The following relation $\frac{a}{b} =\frac{b}{a+b}$ is satisfied for $a = 1.6b$ approximately. How to reach this result?

Question

The following relation $\frac{a}{b}=\frac{b}{a+b}$ is satisfied for $a = 1.6 b$ approximately. My question is how to reach this result, I need a detailed explanation of each step of how $\frac{a}{b}=\frac{b}{a+b}$ became $a=1.6b$, because I have the answer that is $a=1.6 b$, but I don't know how the book who wrote this final answer got this result.

I need an explanation of this process. If there is a property (for example $\frac{e}{f}=\frac{d}{c}$ $\to$ equality property of rational numbers $\to$ $ec = df$), you can tell me because I might not know them.
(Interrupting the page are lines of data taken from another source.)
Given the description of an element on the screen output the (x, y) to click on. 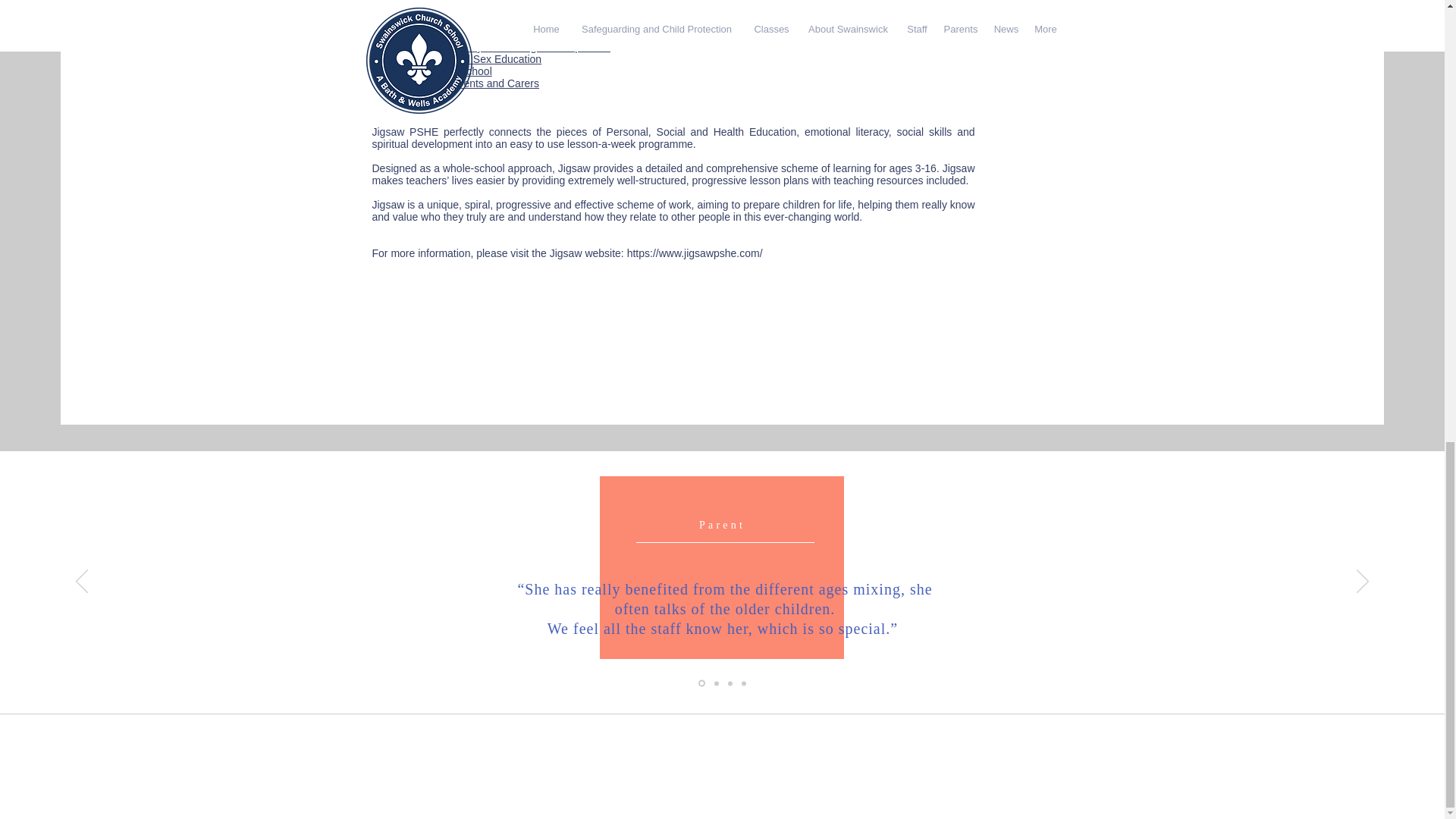
Jigsaw guide for Parents and Carers (476, 10)
Swainswick PHSE including RSE policy - Jigsaw (505, 2)
Foreword - The Secretary of State  (472, 22)
Given the description of an element on the screen output the (x, y) to click on. 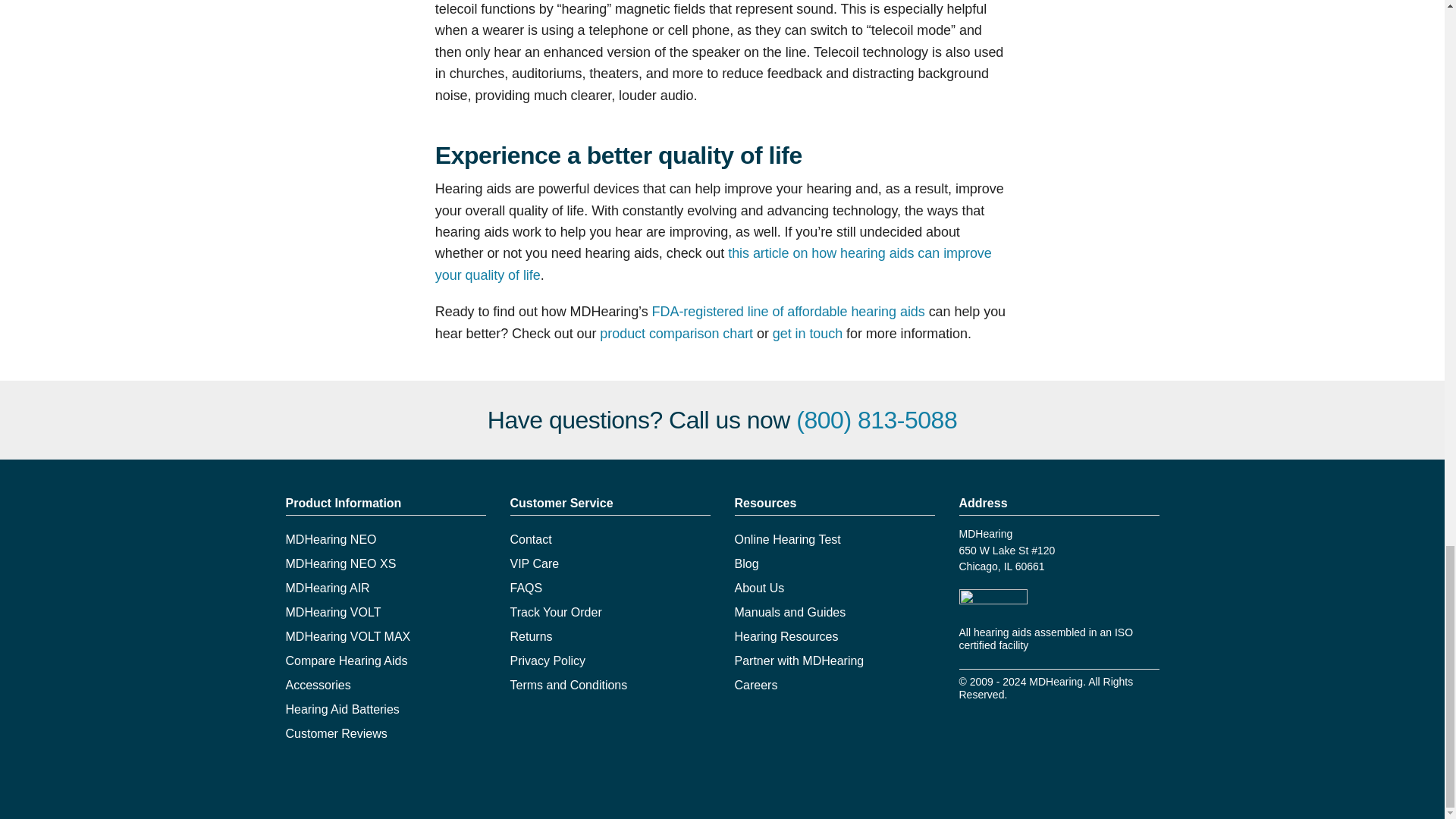
Accessories (317, 684)
FDA-registered line of affordable hearing aids (788, 311)
MDHearing VOLT MAX (347, 635)
MDHearing AIR (327, 587)
Contact (530, 539)
product comparison chart (675, 333)
get in touch (808, 333)
MDHearing NEO XS (340, 563)
Compare Hearing Aids (346, 660)
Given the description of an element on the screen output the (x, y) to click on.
I need an answer that makes me understand the concepts and why each step is that way, so I can learn and be able to solve similar problems.

Answer 1

Let $a = kb$. Then solve for $k$.

\begin{align} \dfrac ab &= \dfrac{b}{a+b} \\ \dfrac{kb}{b} &= \dfrac{b}{kb+b} \\ k &= \dfrac{1}{k+1} \\ k^2+k - 1 &= 0 \\ k &= \dfrac{-1 \pm \sqrt{1-4(1)(-1)}}{2} \\ k &= \dfrac{-1 \pm \sqrt{5}}{2} \end{align}

In response to your comment...

\begin{align} \dfrac ab &= \dfrac{b}{a+b} \\ \dfrac ab &= \dfrac{b \cdot \dfrac 1b}{(a+b)\dfrac 1b} \\ \dfrac ab &= \dfrac{1}{\dfrac ab + 1} \\ \left(\dfrac ab\right)^2+\left(\dfrac ab\right) - 1 &= 0 \\ etc \end{align}

Answer 2

Let's assume $b$ is non-zero and write $r=a/b$, a rational number. Since $r+1=\tfrac{a+b}{b}$, your equation turns into $$ r=\frac{1}{r+1}, $$ which becomes a quadratic equation: $$ r(r+1)=1, $$ and can be solved using square roots by completing the square.
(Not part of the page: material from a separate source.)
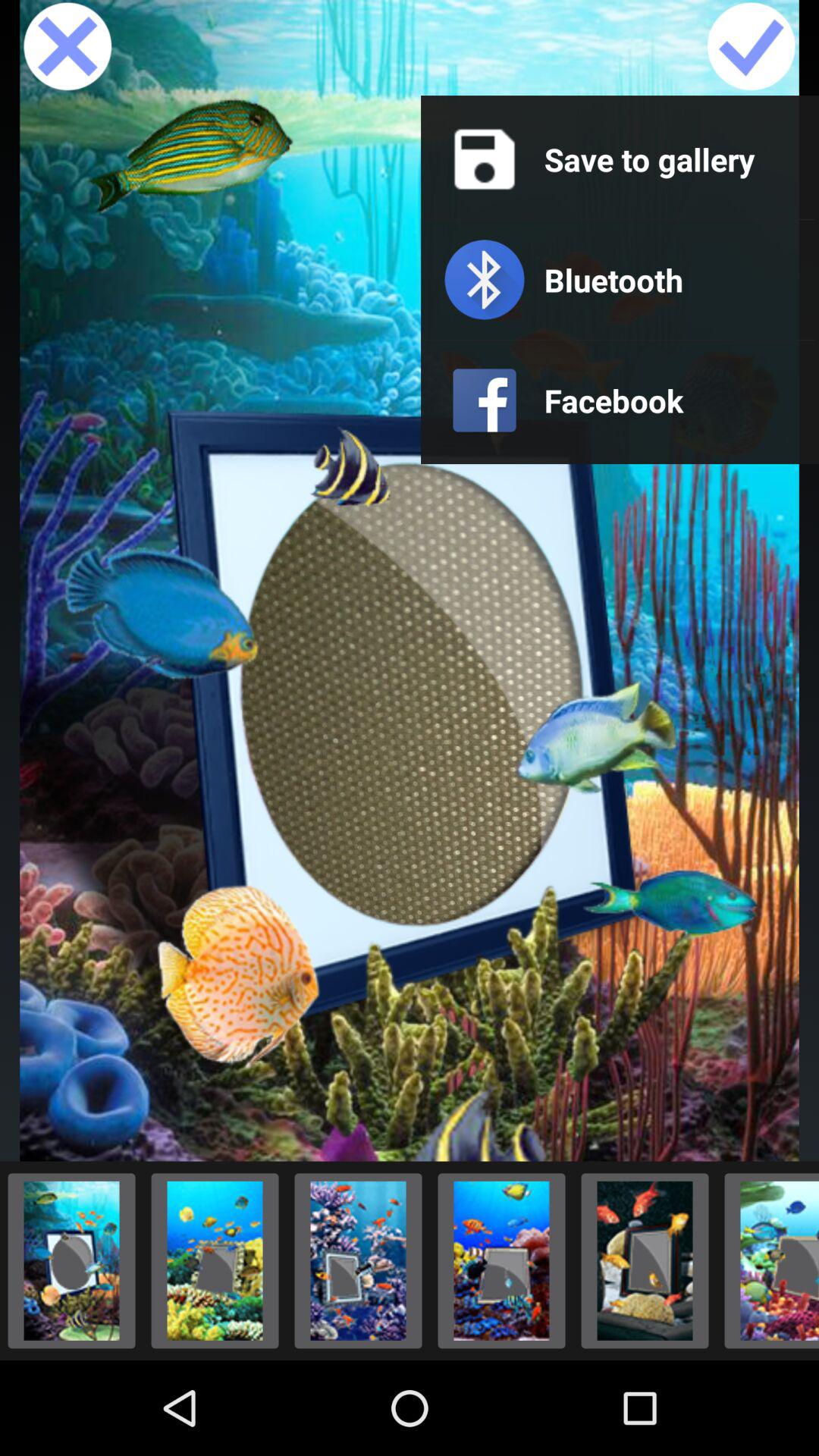
choose wallpaper (644, 1260)
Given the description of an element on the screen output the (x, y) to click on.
However, from your question phrasing I think you actually meant to write down the equation for the golden ratio given at the wiki page, specifically this picture. Note that the golden ratio $\phi\approx 1.6$, and the derivation of its value is described in detail at the wiki page I linked.